*Work to be completed*. Among the lines below, take the one holding "Open the Routing", the one holding "Task: Toggle user permission for index action", and all lines between them. Set them down exactly.

*Collected data*.
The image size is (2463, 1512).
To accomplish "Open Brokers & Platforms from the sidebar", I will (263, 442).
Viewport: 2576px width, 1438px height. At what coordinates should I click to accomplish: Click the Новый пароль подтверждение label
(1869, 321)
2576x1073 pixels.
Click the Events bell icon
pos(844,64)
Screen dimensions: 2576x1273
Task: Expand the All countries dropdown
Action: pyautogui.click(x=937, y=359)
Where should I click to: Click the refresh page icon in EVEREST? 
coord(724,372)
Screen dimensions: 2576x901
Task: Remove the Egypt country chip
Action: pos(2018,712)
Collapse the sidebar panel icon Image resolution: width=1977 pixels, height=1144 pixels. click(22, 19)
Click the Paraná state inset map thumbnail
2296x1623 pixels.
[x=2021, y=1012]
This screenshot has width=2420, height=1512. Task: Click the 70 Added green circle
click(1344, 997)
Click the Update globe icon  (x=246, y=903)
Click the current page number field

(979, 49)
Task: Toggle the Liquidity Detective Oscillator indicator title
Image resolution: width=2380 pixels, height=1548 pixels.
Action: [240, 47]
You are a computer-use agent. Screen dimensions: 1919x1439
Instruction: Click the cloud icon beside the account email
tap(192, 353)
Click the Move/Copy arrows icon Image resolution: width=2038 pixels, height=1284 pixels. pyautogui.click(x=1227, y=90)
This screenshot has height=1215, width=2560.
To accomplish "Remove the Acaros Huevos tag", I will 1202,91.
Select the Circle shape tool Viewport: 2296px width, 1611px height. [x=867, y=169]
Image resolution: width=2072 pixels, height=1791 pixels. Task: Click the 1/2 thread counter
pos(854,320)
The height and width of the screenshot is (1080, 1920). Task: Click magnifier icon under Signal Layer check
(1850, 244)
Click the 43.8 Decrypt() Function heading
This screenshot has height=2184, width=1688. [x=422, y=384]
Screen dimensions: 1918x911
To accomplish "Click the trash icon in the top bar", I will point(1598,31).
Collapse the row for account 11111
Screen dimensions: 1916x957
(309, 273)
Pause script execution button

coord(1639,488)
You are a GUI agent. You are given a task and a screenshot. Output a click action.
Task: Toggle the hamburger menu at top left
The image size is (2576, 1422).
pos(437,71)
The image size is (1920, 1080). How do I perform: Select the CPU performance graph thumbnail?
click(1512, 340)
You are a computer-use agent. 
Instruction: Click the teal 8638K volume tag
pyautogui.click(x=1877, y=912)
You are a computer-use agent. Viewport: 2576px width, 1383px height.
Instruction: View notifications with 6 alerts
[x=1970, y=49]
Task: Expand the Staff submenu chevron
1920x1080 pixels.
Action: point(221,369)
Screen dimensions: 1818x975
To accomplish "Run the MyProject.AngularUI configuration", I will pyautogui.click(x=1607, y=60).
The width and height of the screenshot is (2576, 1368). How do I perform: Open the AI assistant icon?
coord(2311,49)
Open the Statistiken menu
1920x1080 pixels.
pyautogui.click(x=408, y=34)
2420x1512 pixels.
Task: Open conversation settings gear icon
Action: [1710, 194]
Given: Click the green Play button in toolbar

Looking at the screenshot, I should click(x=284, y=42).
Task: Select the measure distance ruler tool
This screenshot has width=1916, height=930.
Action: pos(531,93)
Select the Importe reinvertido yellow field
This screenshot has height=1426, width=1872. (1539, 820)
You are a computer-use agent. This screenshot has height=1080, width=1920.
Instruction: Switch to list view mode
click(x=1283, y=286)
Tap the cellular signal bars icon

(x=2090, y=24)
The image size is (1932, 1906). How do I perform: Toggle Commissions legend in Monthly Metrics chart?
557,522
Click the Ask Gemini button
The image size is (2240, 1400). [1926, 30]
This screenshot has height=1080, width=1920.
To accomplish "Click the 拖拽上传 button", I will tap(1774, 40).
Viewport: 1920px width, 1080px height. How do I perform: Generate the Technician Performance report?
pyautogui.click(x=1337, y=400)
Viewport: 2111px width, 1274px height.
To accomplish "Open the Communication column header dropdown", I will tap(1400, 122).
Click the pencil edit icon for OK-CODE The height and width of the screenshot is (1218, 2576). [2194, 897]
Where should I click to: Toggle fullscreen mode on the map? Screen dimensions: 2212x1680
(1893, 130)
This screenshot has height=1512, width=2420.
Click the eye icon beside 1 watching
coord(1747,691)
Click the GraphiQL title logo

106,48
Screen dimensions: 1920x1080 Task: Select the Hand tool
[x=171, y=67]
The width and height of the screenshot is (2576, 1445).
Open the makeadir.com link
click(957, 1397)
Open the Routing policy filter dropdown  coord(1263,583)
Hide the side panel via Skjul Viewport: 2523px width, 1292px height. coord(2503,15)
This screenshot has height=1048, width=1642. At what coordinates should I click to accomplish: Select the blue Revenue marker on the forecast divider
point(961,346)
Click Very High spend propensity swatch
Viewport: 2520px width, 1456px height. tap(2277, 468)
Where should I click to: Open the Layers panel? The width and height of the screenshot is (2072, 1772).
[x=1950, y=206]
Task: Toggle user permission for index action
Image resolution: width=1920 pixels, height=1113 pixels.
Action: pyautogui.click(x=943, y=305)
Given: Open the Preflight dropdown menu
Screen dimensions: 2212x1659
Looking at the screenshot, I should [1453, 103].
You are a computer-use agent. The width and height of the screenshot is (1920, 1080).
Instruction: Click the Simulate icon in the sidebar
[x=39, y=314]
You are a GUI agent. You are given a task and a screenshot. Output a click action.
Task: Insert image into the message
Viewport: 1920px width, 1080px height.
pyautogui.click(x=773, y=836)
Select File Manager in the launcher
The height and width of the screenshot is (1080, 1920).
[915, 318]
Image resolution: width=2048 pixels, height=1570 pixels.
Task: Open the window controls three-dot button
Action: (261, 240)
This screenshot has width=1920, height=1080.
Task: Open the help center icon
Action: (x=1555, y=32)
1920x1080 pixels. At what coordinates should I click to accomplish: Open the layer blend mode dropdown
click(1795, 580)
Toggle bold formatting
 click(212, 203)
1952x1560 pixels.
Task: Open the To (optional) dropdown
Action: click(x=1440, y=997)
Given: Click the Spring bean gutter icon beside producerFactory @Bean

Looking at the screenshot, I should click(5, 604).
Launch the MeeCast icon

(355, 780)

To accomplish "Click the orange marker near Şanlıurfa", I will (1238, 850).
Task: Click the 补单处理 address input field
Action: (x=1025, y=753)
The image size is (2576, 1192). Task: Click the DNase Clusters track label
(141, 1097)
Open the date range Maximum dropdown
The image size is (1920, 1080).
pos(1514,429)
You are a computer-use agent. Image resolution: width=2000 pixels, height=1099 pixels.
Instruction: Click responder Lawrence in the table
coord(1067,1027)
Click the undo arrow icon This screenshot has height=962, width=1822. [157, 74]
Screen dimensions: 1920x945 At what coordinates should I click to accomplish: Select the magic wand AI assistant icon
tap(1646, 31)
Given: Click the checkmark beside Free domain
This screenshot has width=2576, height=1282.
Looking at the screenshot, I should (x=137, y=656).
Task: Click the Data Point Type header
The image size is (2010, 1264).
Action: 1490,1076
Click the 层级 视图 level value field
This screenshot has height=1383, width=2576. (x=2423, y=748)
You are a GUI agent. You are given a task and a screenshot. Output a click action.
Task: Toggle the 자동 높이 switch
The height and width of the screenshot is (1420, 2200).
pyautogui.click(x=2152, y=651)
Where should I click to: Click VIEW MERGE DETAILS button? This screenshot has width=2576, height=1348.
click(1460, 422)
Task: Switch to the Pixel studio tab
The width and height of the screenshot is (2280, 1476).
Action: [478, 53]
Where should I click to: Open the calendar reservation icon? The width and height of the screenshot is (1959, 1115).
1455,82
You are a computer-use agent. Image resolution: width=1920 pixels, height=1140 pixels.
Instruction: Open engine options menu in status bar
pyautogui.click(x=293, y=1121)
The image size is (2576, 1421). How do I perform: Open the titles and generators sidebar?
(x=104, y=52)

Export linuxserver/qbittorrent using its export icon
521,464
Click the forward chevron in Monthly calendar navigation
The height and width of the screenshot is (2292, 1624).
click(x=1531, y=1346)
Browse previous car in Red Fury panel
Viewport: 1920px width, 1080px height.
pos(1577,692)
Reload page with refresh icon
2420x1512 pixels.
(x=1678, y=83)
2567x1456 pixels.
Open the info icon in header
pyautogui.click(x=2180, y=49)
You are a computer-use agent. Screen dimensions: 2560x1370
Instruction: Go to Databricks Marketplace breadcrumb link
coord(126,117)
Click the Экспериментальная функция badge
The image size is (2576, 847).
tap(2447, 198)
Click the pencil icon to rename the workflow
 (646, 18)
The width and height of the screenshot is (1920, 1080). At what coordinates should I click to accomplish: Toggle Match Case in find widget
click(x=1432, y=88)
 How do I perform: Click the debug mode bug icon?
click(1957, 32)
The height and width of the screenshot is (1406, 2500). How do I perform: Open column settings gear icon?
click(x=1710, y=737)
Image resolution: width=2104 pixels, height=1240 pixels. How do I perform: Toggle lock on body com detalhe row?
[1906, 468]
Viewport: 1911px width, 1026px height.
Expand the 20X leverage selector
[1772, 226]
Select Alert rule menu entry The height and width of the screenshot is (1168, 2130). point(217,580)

*Response to this exercise*.
Open the Routing policy filter dropdown  coord(1263,583)
Hide the side panel via Skjul Viewport: 2523px width, 1292px height. coord(2503,15)
This screenshot has height=1048, width=1642. At what coordinates should I click to accomplish: Select the blue Revenue marker on the forecast divider
point(961,346)
Click Very High spend propensity swatch
Viewport: 2520px width, 1456px height. tap(2277, 468)
Where should I click to: Open the Layers panel? The width and height of the screenshot is (2072, 1772).
[x=1950, y=206]
Task: Toggle user permission for index action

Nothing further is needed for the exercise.